Reproduce every line of the material below word for word, changing nothing.

[Begin SUPPLIED ENTRIES]

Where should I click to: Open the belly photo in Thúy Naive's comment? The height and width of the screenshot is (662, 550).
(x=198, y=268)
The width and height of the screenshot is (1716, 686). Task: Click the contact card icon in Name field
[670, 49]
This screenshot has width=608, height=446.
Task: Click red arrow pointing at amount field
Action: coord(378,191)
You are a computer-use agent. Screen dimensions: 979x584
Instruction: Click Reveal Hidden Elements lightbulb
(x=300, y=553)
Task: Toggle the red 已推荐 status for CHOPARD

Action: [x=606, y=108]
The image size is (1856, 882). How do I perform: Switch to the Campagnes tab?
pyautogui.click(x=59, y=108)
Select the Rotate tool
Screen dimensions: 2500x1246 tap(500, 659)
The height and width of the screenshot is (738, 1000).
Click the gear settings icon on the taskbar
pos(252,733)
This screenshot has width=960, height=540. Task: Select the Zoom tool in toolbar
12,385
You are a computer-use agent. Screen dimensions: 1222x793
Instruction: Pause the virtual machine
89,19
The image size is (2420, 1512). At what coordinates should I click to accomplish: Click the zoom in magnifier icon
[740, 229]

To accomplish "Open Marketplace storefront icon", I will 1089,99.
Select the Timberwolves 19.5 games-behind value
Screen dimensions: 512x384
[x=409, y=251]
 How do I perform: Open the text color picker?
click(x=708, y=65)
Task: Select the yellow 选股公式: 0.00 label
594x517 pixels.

[End SUPPLIED ENTRIES]

* TASK RESULT
Where should I click to: Open the belly photo in Thúy Naive's comment? The height and width of the screenshot is (662, 550).
(x=198, y=268)
The width and height of the screenshot is (1716, 686). Task: Click the contact card icon in Name field
[670, 49]
This screenshot has width=608, height=446.
Task: Click red arrow pointing at amount field
Action: coord(378,191)
You are a computer-use agent. Screen dimensions: 979x584
Instruction: Click Reveal Hidden Elements lightbulb
(x=300, y=553)
Task: Toggle the red 已推荐 status for CHOPARD

Action: [x=606, y=108]
The image size is (1856, 882). How do I perform: Switch to the Campagnes tab?
pyautogui.click(x=59, y=108)
Select the Rotate tool
Screen dimensions: 2500x1246 tap(500, 659)
The height and width of the screenshot is (738, 1000).
Click the gear settings icon on the taskbar
pos(252,733)
This screenshot has width=960, height=540. Task: Select the Zoom tool in toolbar
12,385
You are a computer-use agent. Screen dimensions: 1222x793
Instruction: Pause the virtual machine
89,19
The image size is (2420, 1512). At what coordinates should I click to accomplish: Click the zoom in magnifier icon
[740, 229]

To accomplish "Open Marketplace storefront icon", I will 1089,99.
Select the Timberwolves 19.5 games-behind value
Screen dimensions: 512x384
[x=409, y=251]
 How do I perform: Open the text color picker?
click(x=708, y=65)
Task: Select the yellow 选股公式: 0.00 label
594x517 pixels.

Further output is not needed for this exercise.